§ **YOUR INSTRUCTIONS**: Lines containing the word "Support" are to be copied from the data below.

Collected data:
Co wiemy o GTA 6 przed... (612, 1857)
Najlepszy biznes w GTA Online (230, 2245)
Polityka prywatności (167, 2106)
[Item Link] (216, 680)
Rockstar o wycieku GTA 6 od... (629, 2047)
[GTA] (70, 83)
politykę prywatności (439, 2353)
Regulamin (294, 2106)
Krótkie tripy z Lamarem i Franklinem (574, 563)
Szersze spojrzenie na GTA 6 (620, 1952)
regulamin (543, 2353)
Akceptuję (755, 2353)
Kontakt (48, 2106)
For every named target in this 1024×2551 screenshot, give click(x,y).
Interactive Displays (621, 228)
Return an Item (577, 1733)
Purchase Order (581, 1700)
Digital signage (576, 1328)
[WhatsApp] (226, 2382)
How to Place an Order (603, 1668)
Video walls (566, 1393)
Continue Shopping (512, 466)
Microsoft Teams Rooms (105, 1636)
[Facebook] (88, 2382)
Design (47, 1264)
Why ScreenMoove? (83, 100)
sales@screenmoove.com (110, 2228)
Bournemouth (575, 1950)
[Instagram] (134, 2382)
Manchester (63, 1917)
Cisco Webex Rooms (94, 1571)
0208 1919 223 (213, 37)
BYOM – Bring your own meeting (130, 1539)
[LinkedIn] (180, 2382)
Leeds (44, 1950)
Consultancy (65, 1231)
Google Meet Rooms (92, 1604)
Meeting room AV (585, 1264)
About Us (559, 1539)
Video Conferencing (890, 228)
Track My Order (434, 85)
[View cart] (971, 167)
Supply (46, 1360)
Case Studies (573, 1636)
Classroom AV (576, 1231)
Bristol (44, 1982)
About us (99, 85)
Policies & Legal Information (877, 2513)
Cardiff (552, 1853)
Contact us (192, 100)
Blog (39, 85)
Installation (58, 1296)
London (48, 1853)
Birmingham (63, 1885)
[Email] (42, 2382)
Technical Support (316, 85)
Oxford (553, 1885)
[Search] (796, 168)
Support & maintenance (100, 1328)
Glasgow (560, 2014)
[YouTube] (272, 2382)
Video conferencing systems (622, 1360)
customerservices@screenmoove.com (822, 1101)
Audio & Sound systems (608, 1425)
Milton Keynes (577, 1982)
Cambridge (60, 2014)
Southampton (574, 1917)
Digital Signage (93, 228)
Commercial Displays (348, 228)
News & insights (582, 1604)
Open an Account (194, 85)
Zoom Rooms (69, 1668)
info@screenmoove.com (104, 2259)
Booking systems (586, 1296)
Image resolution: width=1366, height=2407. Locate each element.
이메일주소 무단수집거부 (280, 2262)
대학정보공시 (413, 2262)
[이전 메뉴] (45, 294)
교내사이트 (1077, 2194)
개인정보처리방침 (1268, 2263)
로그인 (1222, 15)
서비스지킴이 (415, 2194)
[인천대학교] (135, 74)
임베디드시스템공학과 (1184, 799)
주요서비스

§ **EXERCISE SOLUTION**:
Technical Support (316, 85)
Support & maintenance (100, 1328)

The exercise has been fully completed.